教室名は、師範代が考えた「教室名候補」をもとに、
松岡正剛校長が編集し、ひとり一人、ネーミングします。
世界で1つのオンリーワン。
そんな教室名が、教室や師範代にどんなパワーを与えているのか、
3人にお集まりいただきました。
川畑義和さん「地涌ザナドゥ教室」
西 由江さん「蓮式パエーリャ教室」
菅野祥子さん「ポラリス・ルーチェ教室」「墨攻センダード教室」
菅野さんは2つも教室名をお持ち、一体どういうこと?
そのあたりの秘密もだんだんと明かされていきます。ではさっそくスタートしましょう。
∴‥∵ 希望がかなった ‥∵‥∴‥∴‥∵‥∴‥∵ ――松岡校長にもらった教室名を見たとき、どんな印象でしたか?
川畑 自分の好きな歌や、こう取り組んでみたいという教室のイ
メージ、好きな千夜千冊を候補として提出しましたが、松岡校長に
見事にポイントでひろっていただきネーミングされました。
西 私も川畑さん同様、希望を叶えていただいた! と思いました。
教室運営に法華経の世界観を大事にしたいと思っていた私の考えを、
ズバリ言い当てていただいたと嬉しくなりました。
――5つの候補に好奇心のようなものをプラスした命名になっていますね。
菅野 子どもの頃から星を見るのが好きだったので、「ポラリス・
ルーチェ」はすぐ気に入りました。当時同僚だった先達の葛西淳子
師範代は、「東北だからかな?」と、東北人としての私を想起され
たようです。私としては、新しくもらった「墨攻センダード教室」
のほうが「東北っぽい」と感じています。「センダード」は言わず
もがな、「墨攻」も「東北っぽい」と思っているんです。
――「センダード」とは宮沢賢治の「仙台」ですね。
教室名と人の個性が重なると、ユニークなイメージの広がりがあります。
校長はそこまで計算されているのかな。教室命名、恐るべしです。
∴‥∵ 教室はザナドゥ‥∵‥∴‥∴‥∵‥∴‥∵ ――川畑さんがもらった教室名は「地涌ザナドゥ教室」でした。

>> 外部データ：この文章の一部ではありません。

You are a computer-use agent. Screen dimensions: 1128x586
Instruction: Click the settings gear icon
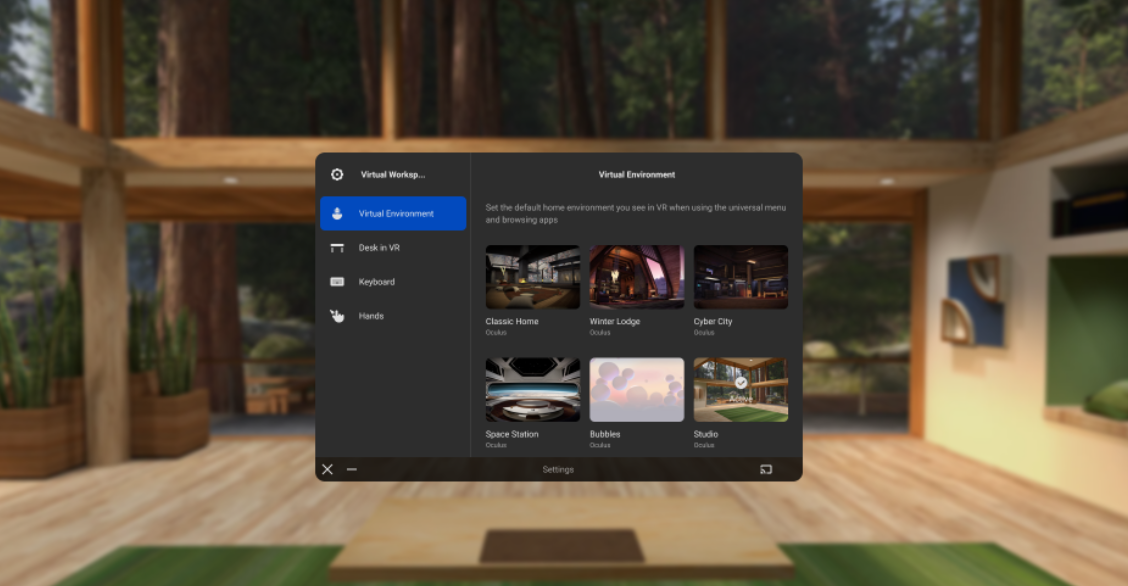[337, 174]
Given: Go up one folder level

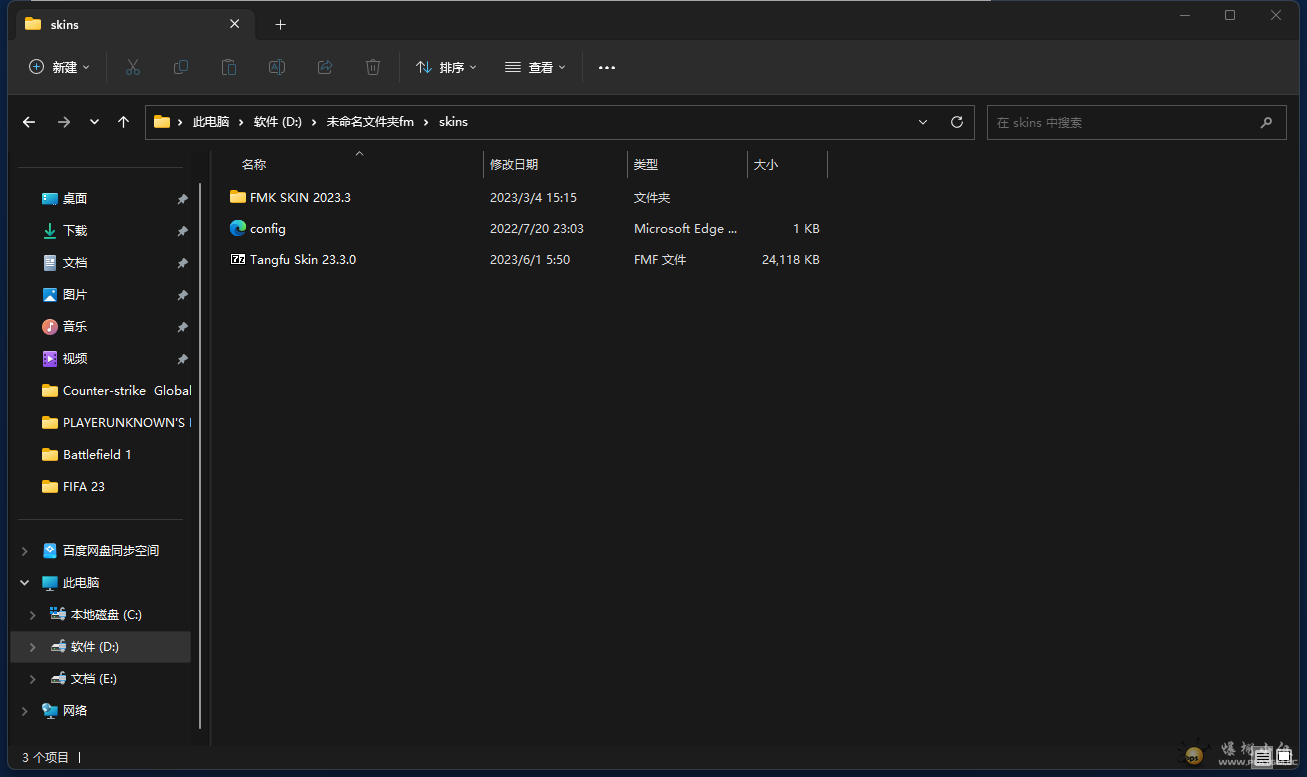Looking at the screenshot, I should pyautogui.click(x=123, y=122).
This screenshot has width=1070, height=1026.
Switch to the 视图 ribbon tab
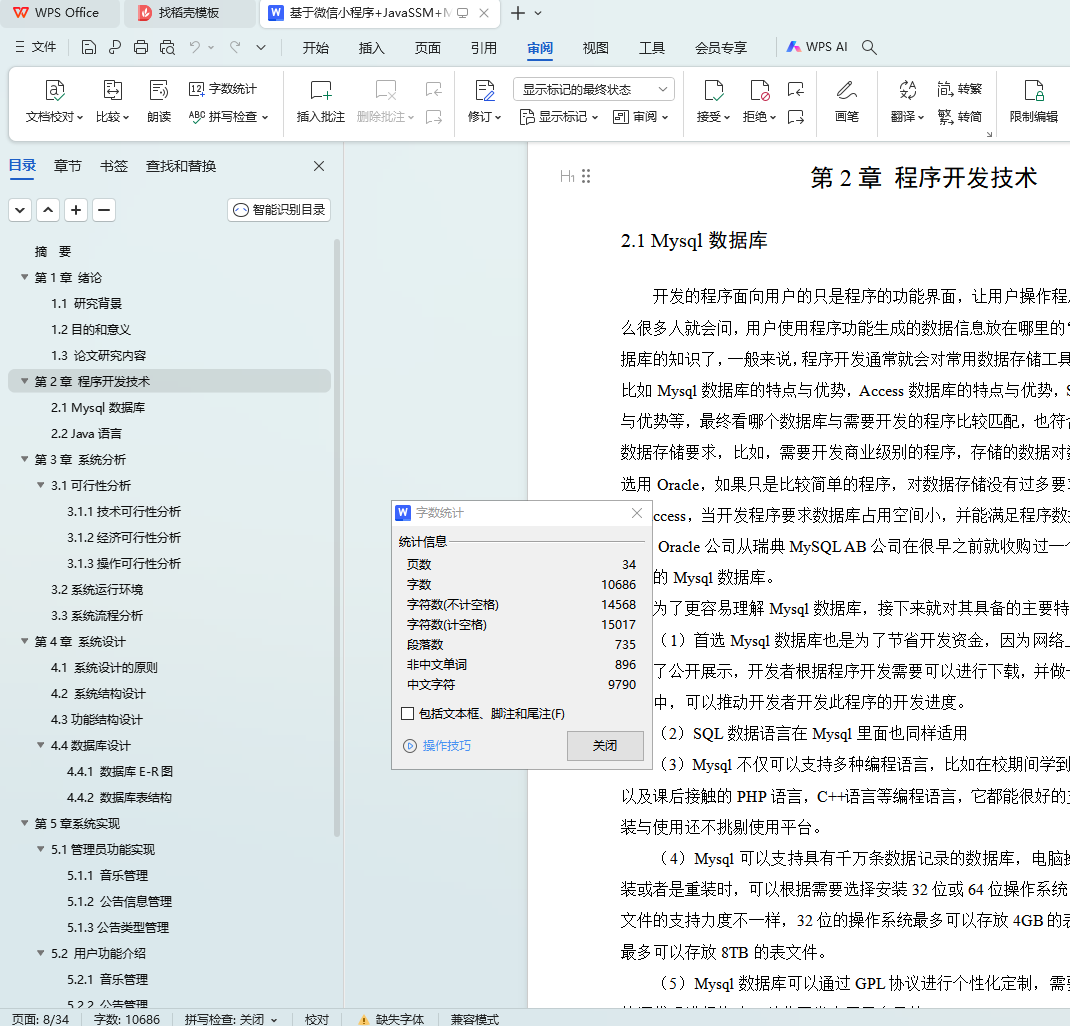596,47
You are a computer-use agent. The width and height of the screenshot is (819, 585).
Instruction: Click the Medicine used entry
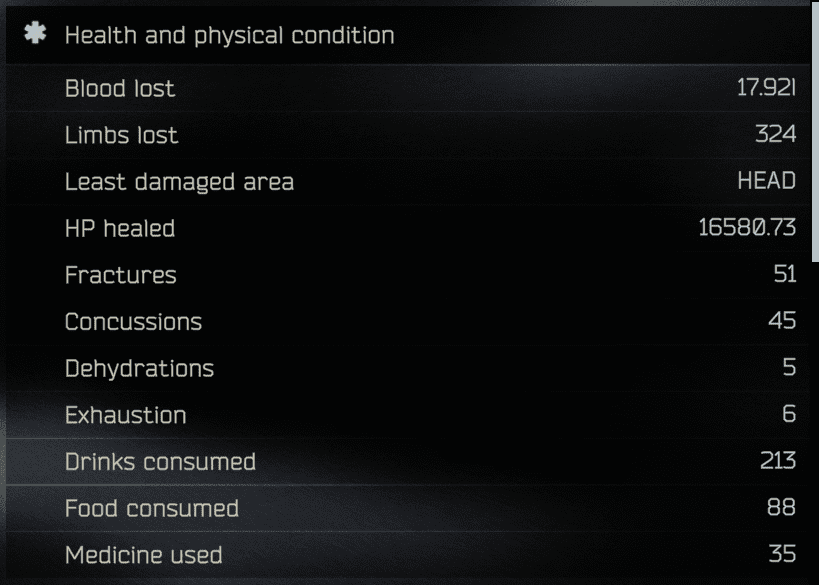[x=407, y=555]
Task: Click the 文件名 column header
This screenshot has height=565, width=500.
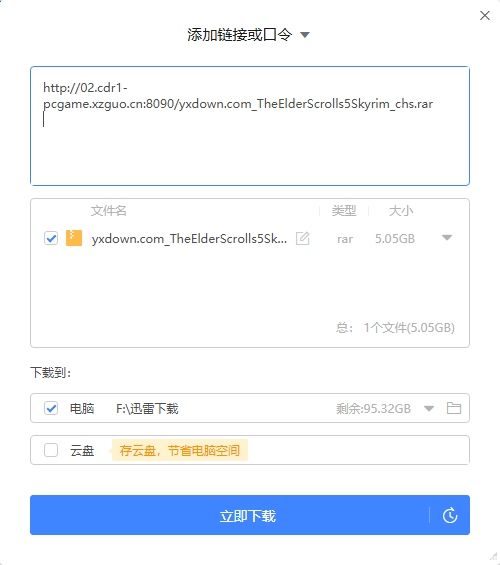Action: pos(108,211)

川畑 「地涌」は法華経の菩薩の一モデルで、仏の呼びかけに応え
て地下の虚空から地を割って湧き出す菩薩です。力を備え、待機し、
そして現れるのです。
――まるでスーパーマン。回答が届くとすぐさま指南を届け、学衆の声を
聞こえれば教室に現れる師範代は、スーパーマンっぽくもあります。
川畑 「ザナドゥ」とは、桃源郷とも訳される理想の都のことですね。
歌や映画にもなっていますよ。
【 師範代 】 ▲ 師範代がひとり一人に指南する番稽古(パーソナルコーチング)がイシスの基本。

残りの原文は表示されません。